Can you copy the stretch of the material from the line containing "Like the tweet" through the line containing "Action: pos(855,30)", word for word with both end lines included?

···

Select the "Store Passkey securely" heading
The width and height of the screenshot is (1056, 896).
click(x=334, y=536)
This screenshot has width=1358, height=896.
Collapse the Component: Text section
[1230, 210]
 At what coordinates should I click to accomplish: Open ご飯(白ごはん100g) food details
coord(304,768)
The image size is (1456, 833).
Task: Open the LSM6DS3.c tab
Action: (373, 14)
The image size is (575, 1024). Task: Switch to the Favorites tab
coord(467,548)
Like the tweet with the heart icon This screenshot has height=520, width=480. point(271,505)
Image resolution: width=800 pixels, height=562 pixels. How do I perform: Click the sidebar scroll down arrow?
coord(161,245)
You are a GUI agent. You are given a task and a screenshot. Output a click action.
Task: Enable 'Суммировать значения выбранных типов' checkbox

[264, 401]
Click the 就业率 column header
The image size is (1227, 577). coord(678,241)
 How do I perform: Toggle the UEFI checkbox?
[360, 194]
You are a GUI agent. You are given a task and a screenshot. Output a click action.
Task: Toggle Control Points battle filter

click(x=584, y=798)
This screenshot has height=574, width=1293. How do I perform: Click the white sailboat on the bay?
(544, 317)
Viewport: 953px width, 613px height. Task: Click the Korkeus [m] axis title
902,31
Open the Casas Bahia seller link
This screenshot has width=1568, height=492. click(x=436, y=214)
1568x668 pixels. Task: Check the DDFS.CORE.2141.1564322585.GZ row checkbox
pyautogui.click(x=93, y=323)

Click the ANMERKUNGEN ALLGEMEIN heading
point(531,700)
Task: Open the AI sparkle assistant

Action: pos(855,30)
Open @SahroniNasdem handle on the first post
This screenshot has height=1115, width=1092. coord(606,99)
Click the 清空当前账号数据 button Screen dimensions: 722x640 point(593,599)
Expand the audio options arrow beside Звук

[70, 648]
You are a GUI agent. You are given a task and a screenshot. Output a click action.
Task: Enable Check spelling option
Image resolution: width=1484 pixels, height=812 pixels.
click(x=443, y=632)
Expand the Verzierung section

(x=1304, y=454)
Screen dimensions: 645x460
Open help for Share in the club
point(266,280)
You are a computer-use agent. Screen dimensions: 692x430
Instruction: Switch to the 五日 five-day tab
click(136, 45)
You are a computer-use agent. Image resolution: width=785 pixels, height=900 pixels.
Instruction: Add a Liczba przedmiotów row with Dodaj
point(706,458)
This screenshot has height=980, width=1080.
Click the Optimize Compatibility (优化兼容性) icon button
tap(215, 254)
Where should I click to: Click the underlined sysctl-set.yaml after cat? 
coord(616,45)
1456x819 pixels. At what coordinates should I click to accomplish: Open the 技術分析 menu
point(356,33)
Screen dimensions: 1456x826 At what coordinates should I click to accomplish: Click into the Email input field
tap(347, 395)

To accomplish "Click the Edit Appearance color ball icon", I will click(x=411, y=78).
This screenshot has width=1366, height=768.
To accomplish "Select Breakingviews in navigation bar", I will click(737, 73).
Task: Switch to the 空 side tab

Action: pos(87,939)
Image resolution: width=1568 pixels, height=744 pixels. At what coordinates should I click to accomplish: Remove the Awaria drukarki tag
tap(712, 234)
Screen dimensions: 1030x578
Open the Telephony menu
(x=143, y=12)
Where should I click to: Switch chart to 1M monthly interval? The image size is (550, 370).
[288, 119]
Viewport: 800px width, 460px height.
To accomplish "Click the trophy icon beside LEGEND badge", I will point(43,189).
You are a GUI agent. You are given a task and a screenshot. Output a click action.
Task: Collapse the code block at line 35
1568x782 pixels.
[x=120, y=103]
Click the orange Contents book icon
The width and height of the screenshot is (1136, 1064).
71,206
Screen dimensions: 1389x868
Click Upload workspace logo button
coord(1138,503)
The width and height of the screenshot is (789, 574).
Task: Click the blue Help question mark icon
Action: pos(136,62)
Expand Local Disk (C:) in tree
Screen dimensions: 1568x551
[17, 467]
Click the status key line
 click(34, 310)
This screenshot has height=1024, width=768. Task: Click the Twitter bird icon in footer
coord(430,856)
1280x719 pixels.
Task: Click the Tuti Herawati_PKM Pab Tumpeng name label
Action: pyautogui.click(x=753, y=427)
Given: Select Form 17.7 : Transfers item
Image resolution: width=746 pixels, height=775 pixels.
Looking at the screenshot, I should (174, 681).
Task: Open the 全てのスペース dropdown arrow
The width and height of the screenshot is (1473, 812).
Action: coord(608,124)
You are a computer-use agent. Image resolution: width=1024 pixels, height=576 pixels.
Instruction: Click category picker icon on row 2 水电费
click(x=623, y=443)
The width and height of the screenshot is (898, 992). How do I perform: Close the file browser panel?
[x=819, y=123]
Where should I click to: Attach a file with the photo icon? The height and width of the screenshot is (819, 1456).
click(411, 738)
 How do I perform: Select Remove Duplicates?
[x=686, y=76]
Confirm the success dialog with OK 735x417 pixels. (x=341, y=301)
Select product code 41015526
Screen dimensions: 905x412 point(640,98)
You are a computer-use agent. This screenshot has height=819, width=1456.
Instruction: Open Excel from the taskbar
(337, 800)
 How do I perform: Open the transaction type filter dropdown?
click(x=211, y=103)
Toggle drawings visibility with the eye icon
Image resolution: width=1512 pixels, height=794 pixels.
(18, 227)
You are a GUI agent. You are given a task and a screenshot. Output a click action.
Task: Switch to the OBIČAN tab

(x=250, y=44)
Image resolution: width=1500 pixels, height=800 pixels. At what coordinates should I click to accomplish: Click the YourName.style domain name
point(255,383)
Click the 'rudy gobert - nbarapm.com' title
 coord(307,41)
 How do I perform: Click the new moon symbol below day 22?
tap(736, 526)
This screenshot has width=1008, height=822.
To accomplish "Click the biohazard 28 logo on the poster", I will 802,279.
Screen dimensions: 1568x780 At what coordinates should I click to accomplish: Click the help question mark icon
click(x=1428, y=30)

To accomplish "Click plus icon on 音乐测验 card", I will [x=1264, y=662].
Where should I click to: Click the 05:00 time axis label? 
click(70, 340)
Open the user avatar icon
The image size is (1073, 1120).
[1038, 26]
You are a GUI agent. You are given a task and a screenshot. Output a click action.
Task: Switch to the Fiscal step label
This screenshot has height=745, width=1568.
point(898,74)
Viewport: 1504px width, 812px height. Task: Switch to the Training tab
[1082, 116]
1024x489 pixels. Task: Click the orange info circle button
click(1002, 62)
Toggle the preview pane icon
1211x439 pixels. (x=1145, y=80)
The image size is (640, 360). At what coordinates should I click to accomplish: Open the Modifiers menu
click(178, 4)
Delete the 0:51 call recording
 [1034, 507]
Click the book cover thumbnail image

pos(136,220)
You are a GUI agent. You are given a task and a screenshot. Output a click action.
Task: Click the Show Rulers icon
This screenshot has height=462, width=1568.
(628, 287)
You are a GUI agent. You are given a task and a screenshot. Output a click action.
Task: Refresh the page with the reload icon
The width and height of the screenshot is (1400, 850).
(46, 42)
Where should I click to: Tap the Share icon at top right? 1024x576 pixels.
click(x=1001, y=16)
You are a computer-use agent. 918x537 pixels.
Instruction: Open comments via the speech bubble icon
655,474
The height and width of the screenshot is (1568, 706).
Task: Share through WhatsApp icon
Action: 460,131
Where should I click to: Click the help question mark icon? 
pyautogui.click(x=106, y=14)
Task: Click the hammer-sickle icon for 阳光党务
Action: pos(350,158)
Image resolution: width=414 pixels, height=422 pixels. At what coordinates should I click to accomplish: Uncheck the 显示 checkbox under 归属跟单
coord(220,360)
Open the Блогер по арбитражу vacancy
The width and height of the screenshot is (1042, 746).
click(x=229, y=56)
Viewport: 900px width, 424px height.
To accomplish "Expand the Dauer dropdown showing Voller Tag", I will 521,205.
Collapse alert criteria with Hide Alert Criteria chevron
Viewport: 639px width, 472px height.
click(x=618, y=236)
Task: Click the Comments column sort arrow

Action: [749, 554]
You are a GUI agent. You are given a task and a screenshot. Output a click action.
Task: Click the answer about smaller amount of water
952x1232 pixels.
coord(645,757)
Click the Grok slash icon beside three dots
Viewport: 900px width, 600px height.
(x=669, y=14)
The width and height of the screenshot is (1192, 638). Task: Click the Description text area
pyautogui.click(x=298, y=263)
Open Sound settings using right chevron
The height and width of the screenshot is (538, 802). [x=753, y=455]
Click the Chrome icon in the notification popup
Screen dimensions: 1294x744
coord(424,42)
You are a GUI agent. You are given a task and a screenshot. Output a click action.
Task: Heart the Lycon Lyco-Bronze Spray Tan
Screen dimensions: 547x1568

···

■ Written answer
Like the tweet with the heart icon This screenshot has height=520, width=480. point(271,505)
Image resolution: width=800 pixels, height=562 pixels. How do I perform: Click the sidebar scroll down arrow?
coord(161,245)
You are a GUI agent. You are given a task and a screenshot. Output a click action.
Task: Enable 'Суммировать значения выбранных типов' checkbox

[264, 401]
Click the 就业率 column header
The image size is (1227, 577). coord(678,241)
 How do I perform: Toggle the UEFI checkbox?
[360, 194]
You are a GUI agent. You are given a task and a screenshot. Output a click action.
Task: Toggle Control Points battle filter

click(x=584, y=798)
This screenshot has height=574, width=1293. How do I perform: Click the white sailboat on the bay?
(544, 317)
Viewport: 953px width, 613px height. Task: Click the Korkeus [m] axis title
902,31
Open the Casas Bahia seller link
This screenshot has width=1568, height=492. click(x=436, y=214)
1568x668 pixels. Task: Check the DDFS.CORE.2141.1564322585.GZ row checkbox
pyautogui.click(x=93, y=323)

Click the ANMERKUNGEN ALLGEMEIN heading
point(531,700)
Task: Open the AI sparkle assistant

Action: pos(855,30)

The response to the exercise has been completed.